São mais comuns do que se imagina os casos em que um dos cônjuges mantém, com outra pessoa e paralelamente ao casamento, relacionamento análogo à união estável. Frise-se o termo “análogo”, pois a convivência, apesar de poder preencher os requisitos caracterizadores da união estável – ser pública, contínua, duradoura e com o objetivo de constituição de família –, não pode ser formalmente considerada como tal, pois envolve pessoa já casada e, portanto, impedida de se casar novamente, nos termos do artigo 1.521, VI, do Código Civil[1]. Tal relação se encaixa, portanto, no conceito de concubinato, previsto no artigo 1.727 do Código Civil[2].
Se judicialmente reconhecida como união estável, todavia, tal relação seria paralela ao casamento e demandaria, no lugar da meação, uma triação – ou seja, a divisão em três partes – dos bens adquiridos na concomitância dos dois vínculos na ocorrência de falecimento de uma das partes, divórcio ou dissolução da união estável paralela.
Apesar de legalmente vedada, já houve decisões que reconheceram a existência de uniões estáveis paralelas e que determinaram a triação.
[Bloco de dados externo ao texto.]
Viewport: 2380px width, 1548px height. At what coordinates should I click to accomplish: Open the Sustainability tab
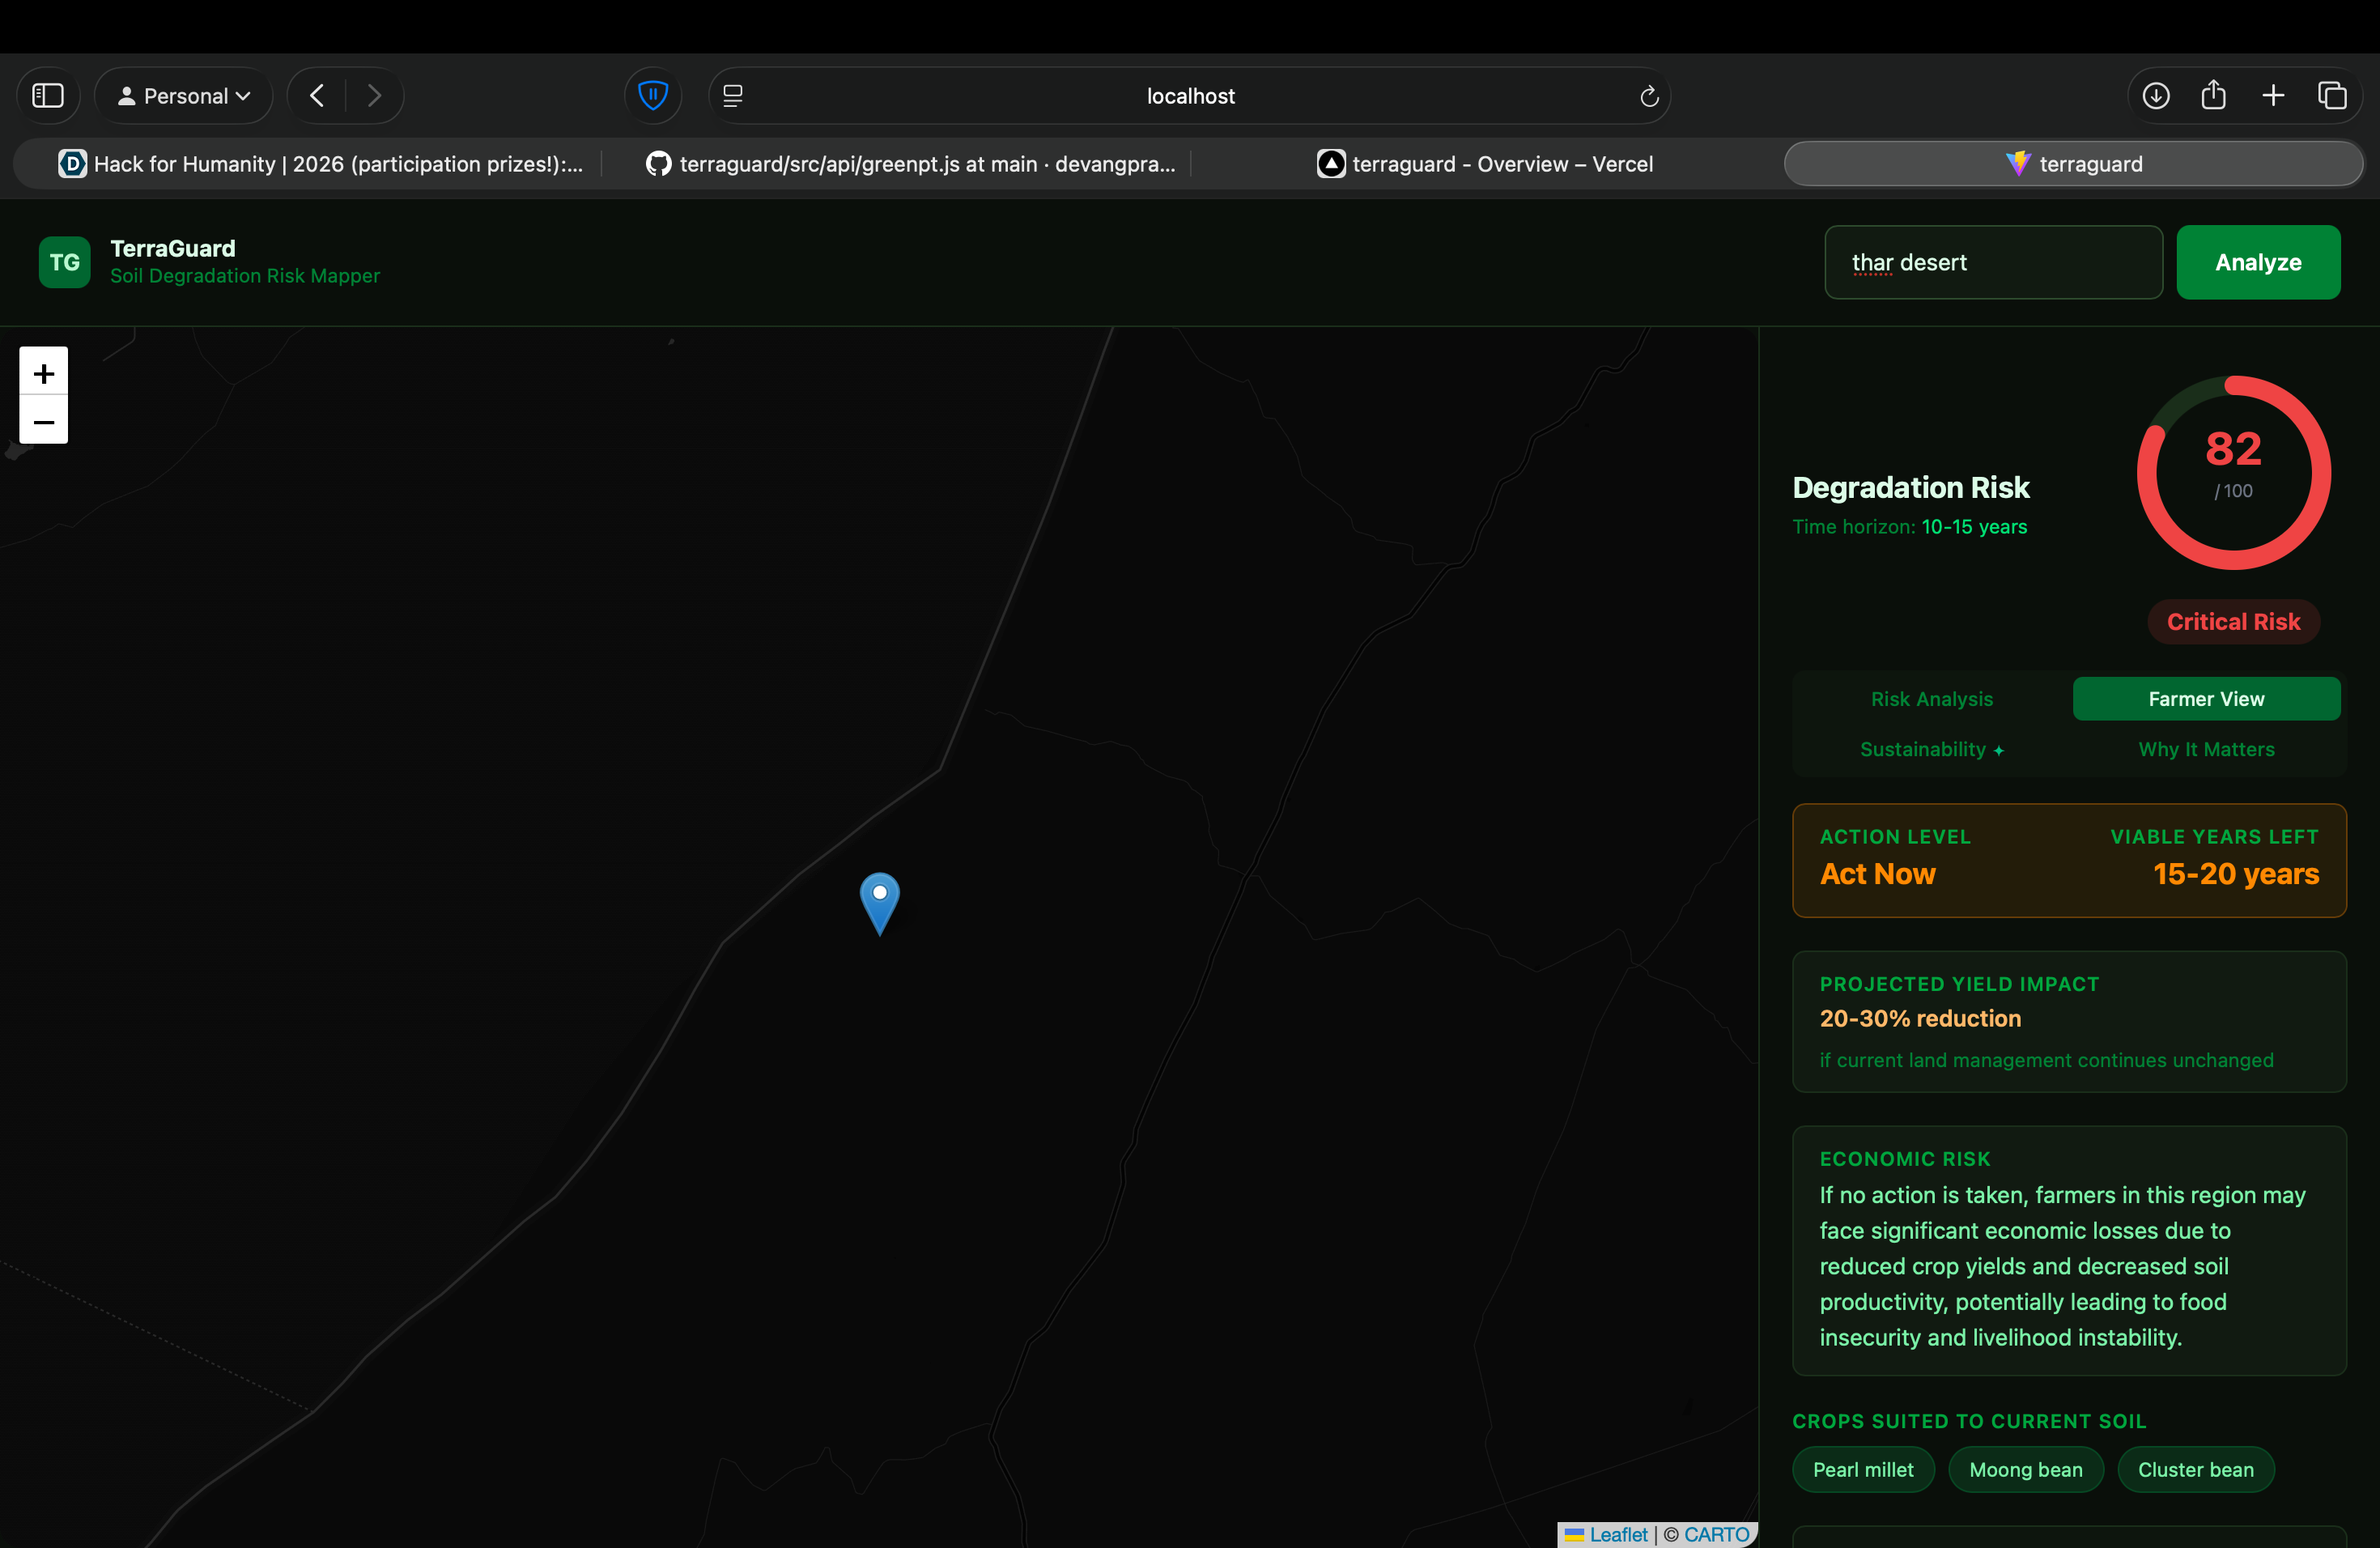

O TJRS, por exemplo, ao julgar a apelação cível nº 70082663261 em 2020, considerou o impedimento do artigo 1.521, VI, do Código Civil, uma “demasiada intervenção estatal” e um “formalismo legal que não pode prevalecer sobre situação fática há anos consolidada”. Além disso, estabeleceu que “deixando de lado julgamentos morais, certo é que casos como o presente são mais comuns do que pensamos e merecem ser objeto de proteção jurídica, até mesmo porque o preconceito não impede sua ocorrência, muito menos a imposição do ‘castigo’ da marginalização vai fazê-lo. Princípio da monogamia e dever de lealdade estabelecidos que devem ser revistos diante da evolução histórica do conceito de família, acompanhando os avanços sociais.”
Posteriormente, entretanto, o assunto foi julgado em 2020 e 2021 pelo STF, que afastou a possibilidade da existência de uniões estáveis paralelas, em concordância com os princípios da monogamia e fidelidade que permeiam o ordenamento jurídico brasileiro. Como resultado, foram firmados os temas 526[3] e 529[4].
Esse entendimento foi reforçado recentemente pelo STJ que, em julgado de 2022 (em segredo de justiça, conforme a notícia veiculada em seu site oficial[5]), estabeleceu que é “incabível o reconhecimento de união estável simultânea ao casamento, assim como a partilha de bens em três partes iguais (triação)”. A relatora do caso, Ministra Nancy Andrighi, reconheceu como concubinato o vínculo concomitante ao casamento.
Nesse sentido, o entendimento atual, de acordo com as cortes superiores, é no sentido de que não é possível o reconhecimento de uniões estáveis paralelas e triação, com fundamento central nos princípios da monogamia e fidelidade. A relação concomitante ao casamento é considerada, portanto, concubinato.